In the first six months of 2021, green-shoots began emerging in the sector. Key positives during this period were improvements in production volumes and production sales, capacity utilization, exports improving in value terms, narrowing of the M&E trade deficit and growing exports into the African continent.

The M&E sector, already buckling under the strain of difficult market conditions, state capture, low economic growth, disinvestment and collapsing infrastructure, misguided objectives and parochial interests, is now having to contend with seemingly never-ending load shedding.

Whilst we accept that structural changes, significant investment and a culture or paradigm shift is urgently needed to secure the long-term sustainability of Eskom, in the immediate to medium term, on-going and intermitted load shedding is taking a heavy toll on our membership, the sectors contribution to the fiscus and the M&E sector’s ability to hold onto jobs and more importantly, create additional and much needed employment opportunities.

I have no doubt that you have heard more than your fair share of horror stories about the effect of load shedding on businesses.
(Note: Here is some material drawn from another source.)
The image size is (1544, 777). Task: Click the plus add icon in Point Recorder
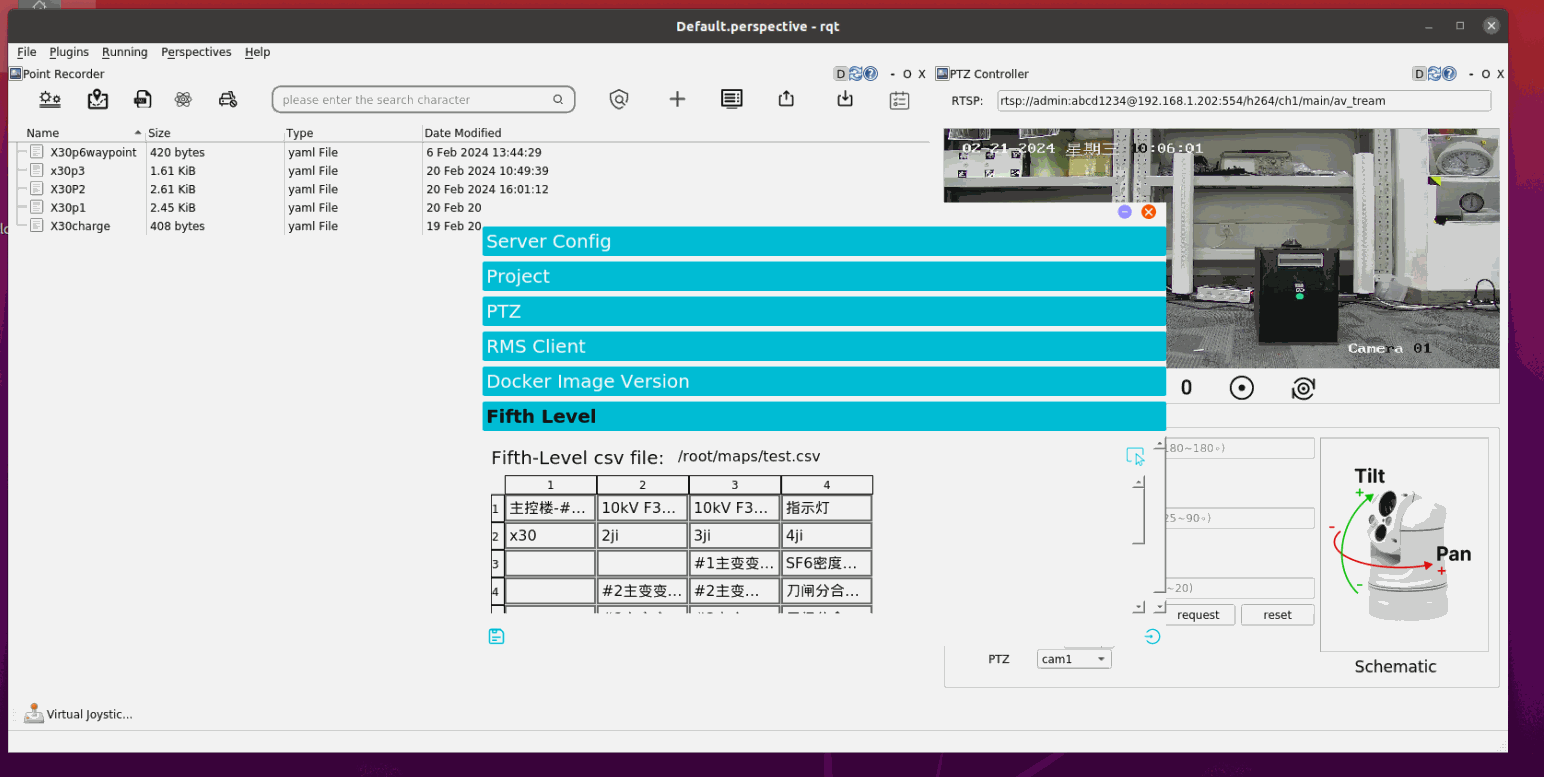[677, 99]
The sad and tragic reality is that it has gone on for so long that we have become accustomed to wringing our hands in despair and hoping for the best. It is also true that much has been written regarding the negative effect of load shedding on industry, sadly with little effect. Repeated assurances that everything possible is being done is also wearing thin on business.

We continue to hear and read about Eskom blaming its aging fleet on its poor performance. Whilst we may, readily accept this, we are also of the view that this, may, with respect, be an oversimplification of the problem. Moreover, much has been written about the lingering and worrying effects of the deep-rooted networks of corruption within Eskom and your commitment to eradicating this and returning this once great institution to good governance, which endeavours we support. We also support the Presidents call and your commitment to Eskom’s division into three constituent parts (generation, transmission and distribution) each run on sound businesses practices.
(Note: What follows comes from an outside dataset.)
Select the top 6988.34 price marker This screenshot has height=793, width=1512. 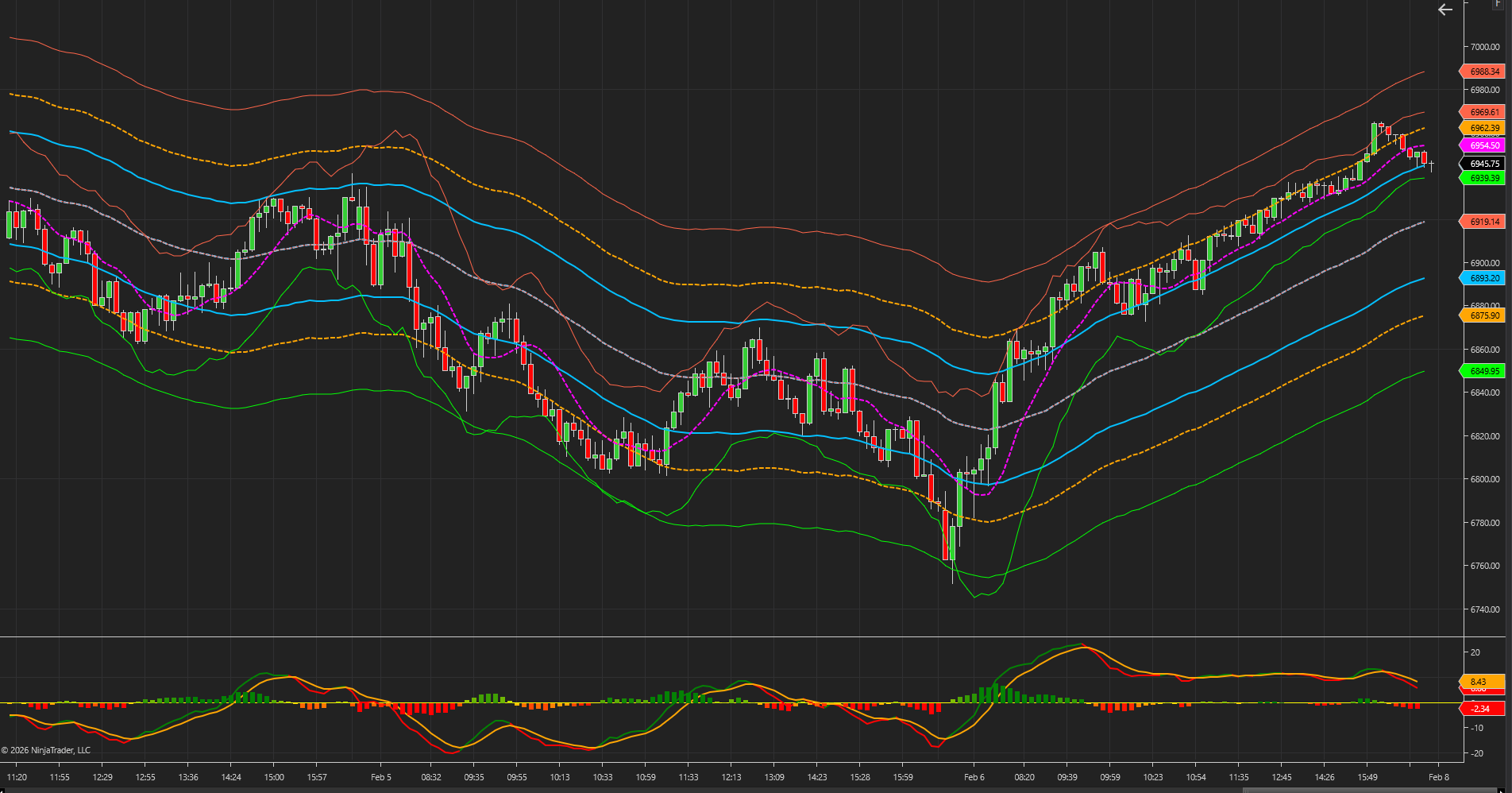1483,72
In closing, as we continue to struggle with the reality of load shedding, which we reluctantly have no choice but to accept for the foreseeable future, can you provide business with assurances that firstly, the scourge of corruption is being tackled and criminal and/or civil charges against current and past employees have been opened with the South African Police Services and how many of these cases have resulted in convictions; secondly, do you have the political leeway to make the cultural and headcount changes necessary to make Eskom a viable commercial enterprise and finally, are you able to provide businesses with assurances on predictability going forward? It is incredibly difficult for businesses to plan production and/ or give assurances to customers and clients when load shedding schedules themselves are not predictable.

South Africa and for that matter SA Inc., cannot afford for Eskom to fail. All we ask is that, as business continues to grapple with the present-day reality, you and your team are doing everything reasonably possible to address this crisis.

Business needs to know that the sacrifices we make today, will yield the returns that will contribute to putting SA Inc. back on a positive growth trajectory fuelled by a stable and predictable energy supply.

SEIFSA and its constituent membership remain available to assist you in your endeavours in whatever way we can, as you and your team steer Eskom, and for that matter SA Inc., through this crisis.

I look forward to receiving your views herein.